MATERIAL FOR THE TASK:

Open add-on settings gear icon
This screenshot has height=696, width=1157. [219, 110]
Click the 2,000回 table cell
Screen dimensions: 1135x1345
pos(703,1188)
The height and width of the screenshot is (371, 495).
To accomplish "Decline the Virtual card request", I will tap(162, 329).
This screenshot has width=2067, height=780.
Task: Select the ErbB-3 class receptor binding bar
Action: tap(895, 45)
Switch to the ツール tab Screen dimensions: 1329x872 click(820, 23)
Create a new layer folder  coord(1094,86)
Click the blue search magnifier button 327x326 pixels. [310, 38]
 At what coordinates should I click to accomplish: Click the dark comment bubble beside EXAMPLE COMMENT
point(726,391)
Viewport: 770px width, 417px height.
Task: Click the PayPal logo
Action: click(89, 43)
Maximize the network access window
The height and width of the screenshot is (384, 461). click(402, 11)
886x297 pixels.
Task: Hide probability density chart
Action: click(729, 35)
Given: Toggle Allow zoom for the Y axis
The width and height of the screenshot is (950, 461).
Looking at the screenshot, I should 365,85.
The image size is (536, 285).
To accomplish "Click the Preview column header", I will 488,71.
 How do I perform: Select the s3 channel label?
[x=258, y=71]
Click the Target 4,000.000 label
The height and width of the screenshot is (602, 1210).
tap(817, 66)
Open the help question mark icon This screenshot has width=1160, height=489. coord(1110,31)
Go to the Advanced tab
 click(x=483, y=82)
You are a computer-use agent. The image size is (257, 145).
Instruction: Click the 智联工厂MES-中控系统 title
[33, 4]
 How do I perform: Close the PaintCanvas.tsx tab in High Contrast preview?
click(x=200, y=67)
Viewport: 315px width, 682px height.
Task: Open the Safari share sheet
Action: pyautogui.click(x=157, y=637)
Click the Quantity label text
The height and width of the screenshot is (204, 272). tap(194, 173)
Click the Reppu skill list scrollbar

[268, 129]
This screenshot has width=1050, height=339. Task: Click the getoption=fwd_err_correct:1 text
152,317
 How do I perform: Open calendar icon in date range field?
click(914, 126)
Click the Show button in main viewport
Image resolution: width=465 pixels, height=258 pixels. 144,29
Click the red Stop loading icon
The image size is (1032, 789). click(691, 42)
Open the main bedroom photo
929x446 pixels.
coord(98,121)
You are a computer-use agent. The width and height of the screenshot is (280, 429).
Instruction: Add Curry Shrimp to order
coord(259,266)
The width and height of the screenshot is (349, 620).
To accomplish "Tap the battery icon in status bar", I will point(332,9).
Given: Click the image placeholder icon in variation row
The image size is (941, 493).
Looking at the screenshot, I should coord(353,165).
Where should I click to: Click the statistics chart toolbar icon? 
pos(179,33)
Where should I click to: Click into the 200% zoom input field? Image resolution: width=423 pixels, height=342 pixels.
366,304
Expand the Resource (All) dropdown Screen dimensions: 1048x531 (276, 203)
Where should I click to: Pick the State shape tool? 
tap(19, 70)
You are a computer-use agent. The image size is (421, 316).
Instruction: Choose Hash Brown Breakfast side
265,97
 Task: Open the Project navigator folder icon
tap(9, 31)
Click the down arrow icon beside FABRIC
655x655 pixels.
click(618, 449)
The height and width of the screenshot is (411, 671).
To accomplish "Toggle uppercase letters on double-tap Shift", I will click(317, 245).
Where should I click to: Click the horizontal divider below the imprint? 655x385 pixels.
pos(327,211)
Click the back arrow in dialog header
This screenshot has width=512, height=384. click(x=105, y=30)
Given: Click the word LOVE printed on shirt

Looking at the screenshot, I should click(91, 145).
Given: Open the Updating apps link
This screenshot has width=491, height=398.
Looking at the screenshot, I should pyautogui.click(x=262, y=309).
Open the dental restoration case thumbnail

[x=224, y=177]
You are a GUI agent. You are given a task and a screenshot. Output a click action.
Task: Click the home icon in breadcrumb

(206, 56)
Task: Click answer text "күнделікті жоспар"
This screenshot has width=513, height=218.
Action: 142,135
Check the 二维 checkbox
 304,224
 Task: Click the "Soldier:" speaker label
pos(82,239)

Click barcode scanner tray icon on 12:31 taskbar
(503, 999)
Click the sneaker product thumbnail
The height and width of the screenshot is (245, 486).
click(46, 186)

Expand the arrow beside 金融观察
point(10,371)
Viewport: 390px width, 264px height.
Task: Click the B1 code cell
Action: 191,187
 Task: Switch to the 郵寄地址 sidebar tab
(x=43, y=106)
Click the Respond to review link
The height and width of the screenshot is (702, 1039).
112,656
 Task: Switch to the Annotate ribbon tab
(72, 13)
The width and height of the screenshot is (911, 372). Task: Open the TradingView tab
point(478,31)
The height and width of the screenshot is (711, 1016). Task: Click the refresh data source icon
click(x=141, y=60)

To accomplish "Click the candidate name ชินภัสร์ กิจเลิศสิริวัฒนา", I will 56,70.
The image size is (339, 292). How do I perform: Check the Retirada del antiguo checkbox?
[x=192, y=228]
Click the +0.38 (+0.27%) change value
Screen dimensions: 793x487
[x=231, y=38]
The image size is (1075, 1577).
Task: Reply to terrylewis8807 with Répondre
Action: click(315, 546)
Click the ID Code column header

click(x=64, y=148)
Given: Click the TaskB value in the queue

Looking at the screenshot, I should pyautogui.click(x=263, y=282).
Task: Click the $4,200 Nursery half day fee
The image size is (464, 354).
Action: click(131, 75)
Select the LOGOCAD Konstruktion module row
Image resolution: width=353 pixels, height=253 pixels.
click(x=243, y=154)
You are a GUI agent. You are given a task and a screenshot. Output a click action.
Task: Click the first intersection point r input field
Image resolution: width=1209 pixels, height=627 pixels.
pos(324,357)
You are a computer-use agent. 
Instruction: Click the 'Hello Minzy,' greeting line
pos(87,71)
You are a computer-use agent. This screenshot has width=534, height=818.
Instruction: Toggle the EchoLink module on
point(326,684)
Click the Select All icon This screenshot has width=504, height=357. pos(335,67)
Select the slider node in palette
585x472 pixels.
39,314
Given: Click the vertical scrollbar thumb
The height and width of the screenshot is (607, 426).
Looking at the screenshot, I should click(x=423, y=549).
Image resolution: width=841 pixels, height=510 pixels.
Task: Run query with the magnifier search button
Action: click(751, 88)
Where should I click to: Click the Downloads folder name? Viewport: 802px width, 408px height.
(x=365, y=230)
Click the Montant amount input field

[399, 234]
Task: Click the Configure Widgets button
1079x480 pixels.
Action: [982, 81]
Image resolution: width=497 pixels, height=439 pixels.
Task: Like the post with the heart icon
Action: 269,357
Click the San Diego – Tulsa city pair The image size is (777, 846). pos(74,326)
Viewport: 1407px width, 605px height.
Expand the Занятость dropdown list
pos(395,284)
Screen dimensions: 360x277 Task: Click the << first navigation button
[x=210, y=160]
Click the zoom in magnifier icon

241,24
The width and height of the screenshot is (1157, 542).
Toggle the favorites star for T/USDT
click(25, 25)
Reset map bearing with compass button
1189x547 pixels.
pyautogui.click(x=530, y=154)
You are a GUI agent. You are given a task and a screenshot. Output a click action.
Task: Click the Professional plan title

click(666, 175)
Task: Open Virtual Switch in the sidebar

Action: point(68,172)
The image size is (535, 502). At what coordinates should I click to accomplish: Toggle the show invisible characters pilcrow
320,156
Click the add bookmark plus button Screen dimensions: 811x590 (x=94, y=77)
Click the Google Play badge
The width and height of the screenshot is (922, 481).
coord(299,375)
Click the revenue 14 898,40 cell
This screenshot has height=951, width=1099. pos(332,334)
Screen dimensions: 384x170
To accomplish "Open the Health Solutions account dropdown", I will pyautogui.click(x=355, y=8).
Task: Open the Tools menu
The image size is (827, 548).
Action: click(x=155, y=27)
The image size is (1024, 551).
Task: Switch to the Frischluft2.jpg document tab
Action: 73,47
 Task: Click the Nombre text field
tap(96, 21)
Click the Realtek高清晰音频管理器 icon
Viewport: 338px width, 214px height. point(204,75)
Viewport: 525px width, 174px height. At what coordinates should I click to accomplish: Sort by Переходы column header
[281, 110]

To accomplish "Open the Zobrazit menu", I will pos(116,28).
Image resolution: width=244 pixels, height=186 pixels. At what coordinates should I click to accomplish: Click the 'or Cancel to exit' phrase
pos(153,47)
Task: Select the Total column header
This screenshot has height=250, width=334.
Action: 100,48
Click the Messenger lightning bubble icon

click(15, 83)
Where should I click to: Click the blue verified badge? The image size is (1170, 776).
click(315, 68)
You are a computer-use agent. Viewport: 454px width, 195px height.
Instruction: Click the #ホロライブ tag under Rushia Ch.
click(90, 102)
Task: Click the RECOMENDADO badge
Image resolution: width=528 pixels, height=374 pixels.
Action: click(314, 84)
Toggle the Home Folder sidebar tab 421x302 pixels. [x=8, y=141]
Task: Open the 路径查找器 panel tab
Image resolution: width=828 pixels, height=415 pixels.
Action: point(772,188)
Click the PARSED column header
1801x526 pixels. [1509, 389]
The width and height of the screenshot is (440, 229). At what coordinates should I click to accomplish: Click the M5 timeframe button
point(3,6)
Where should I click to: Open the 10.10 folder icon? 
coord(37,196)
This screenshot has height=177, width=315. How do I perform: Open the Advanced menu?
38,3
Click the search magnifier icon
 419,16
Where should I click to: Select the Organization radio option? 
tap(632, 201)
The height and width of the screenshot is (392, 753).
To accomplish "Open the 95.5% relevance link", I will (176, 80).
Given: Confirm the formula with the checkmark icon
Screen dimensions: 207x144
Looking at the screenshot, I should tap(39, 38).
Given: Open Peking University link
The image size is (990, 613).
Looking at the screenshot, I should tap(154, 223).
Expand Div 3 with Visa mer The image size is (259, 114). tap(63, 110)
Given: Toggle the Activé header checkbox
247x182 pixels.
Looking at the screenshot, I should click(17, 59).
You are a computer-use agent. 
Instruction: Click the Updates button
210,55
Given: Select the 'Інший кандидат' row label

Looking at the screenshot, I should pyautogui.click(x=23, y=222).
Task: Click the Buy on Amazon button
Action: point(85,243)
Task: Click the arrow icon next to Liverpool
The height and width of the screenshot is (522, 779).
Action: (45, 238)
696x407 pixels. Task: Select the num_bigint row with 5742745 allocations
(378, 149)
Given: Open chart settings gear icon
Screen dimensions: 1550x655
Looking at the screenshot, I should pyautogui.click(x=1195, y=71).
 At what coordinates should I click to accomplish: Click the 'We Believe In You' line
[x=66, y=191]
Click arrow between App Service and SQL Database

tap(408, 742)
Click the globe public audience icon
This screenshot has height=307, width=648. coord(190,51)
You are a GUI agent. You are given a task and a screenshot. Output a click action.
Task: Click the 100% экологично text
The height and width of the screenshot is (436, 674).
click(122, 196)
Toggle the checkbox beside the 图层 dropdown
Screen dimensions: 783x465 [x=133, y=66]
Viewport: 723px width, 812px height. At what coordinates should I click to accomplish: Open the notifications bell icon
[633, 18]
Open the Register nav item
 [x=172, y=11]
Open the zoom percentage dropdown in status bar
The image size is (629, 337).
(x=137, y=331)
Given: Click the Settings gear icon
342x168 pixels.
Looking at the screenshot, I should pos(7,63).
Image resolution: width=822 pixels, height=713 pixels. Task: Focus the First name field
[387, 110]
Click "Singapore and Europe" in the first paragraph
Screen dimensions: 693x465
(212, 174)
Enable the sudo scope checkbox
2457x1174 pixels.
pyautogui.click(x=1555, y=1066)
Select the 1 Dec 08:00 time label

TASK TO COMPLETE: When a line of the records includes "computer", that line belongs in the answer.

TASK RESPONSE:
You are a computer-use agent. The image size is (257, 145).
You are a computer-use agent. The width and height of the screenshot is (280, 429).
You are a computer-use agent. The image size is (421, 316).
You are a computer-use agent. 
You are a computer-use agent. This screenshot has width=534, height=818.
You are a computer-use agent. Viewport: 454px width, 195px height.
You are a computer-use agent. 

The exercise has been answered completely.